→ What you will do
Please find the lines in the entries below that contain the word "Open", and copy each one.

→ Dataset entries
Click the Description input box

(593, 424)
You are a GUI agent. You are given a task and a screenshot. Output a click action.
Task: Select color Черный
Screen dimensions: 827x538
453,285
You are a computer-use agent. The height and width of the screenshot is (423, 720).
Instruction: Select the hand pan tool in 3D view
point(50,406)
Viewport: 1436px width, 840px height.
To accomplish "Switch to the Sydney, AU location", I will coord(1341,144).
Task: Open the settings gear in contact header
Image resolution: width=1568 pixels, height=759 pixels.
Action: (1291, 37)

---

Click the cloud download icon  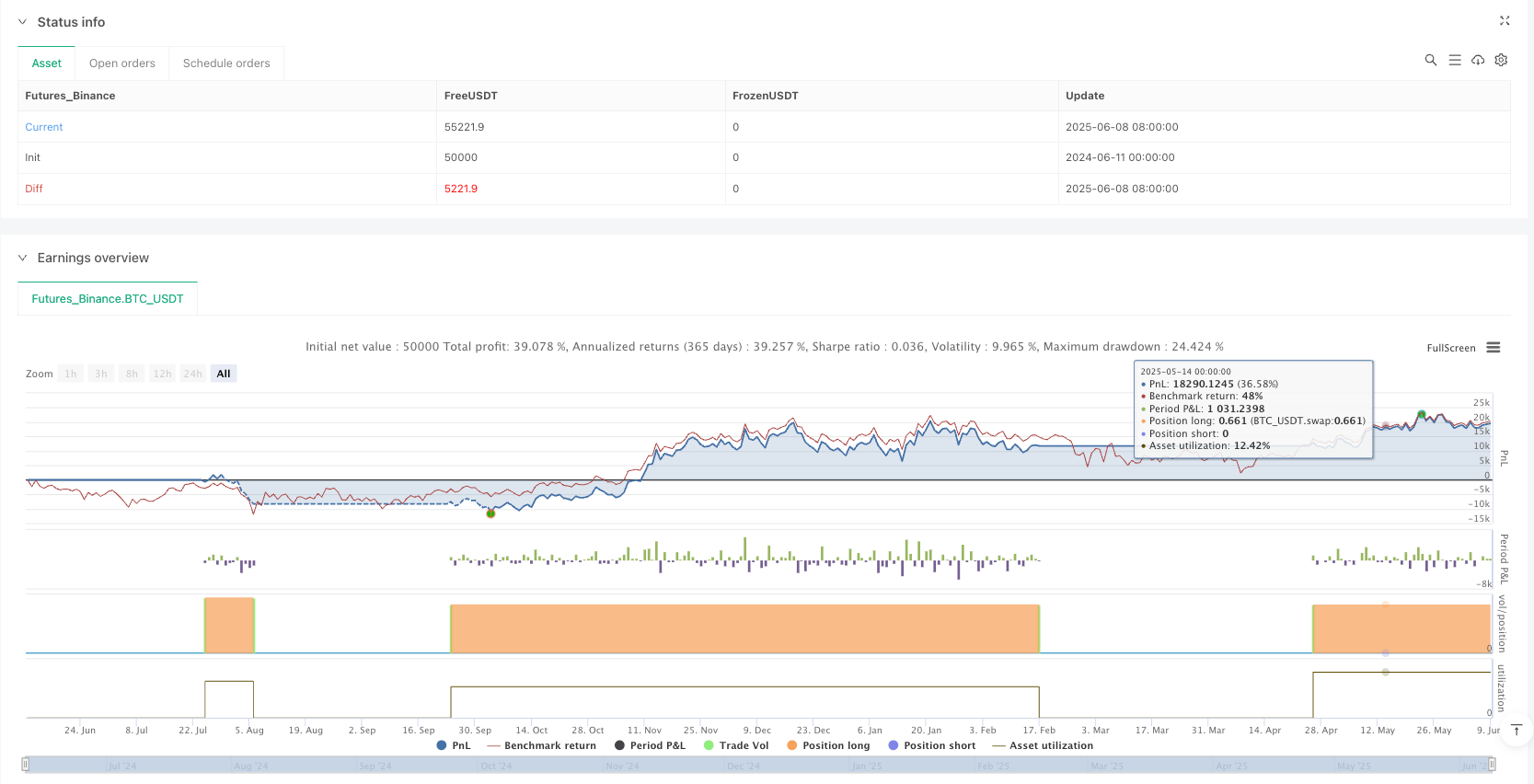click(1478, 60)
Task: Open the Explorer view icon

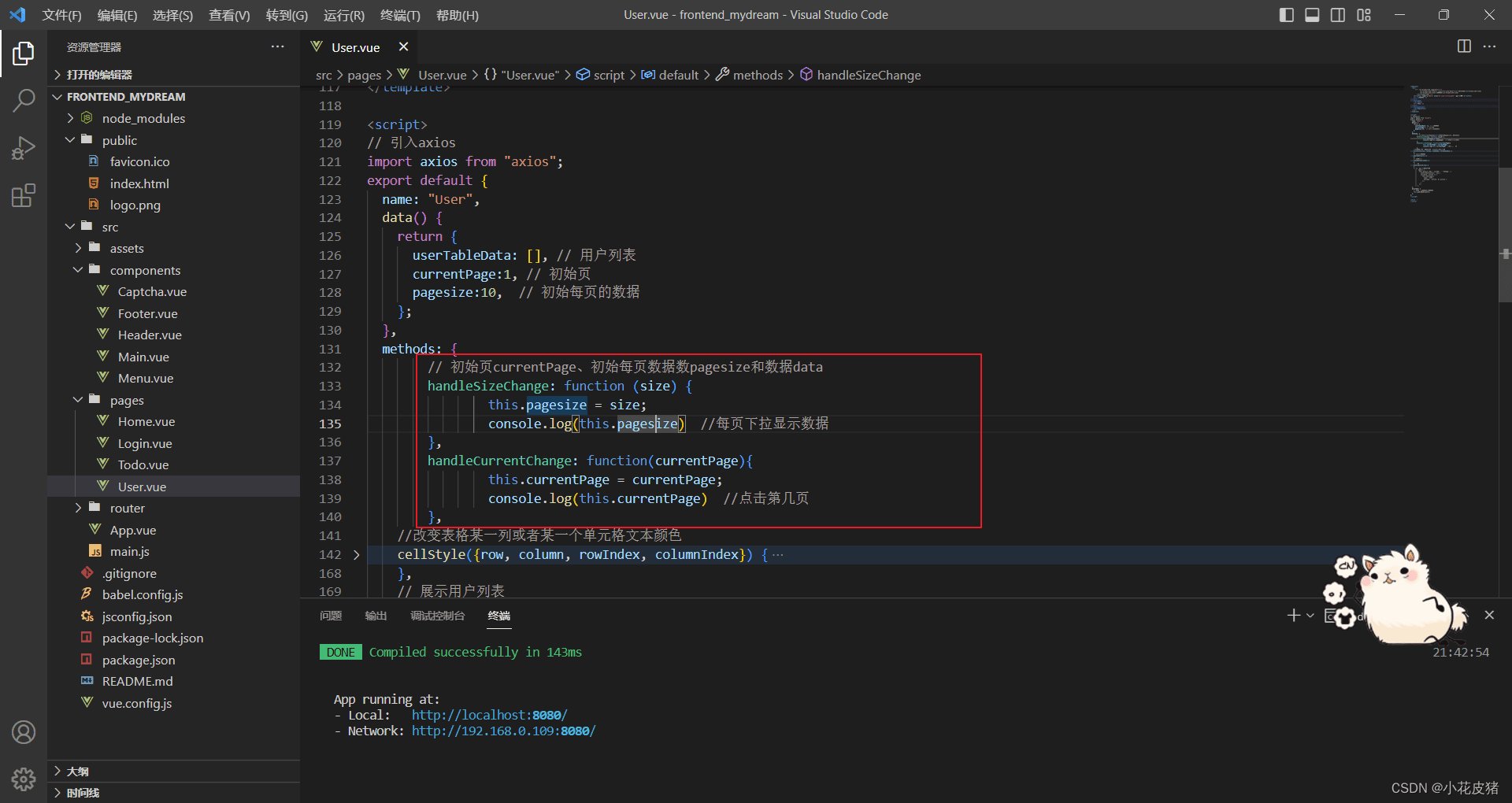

→ Written response
Task: Open the settings gear in contact header
Task: Open the Explorer view icon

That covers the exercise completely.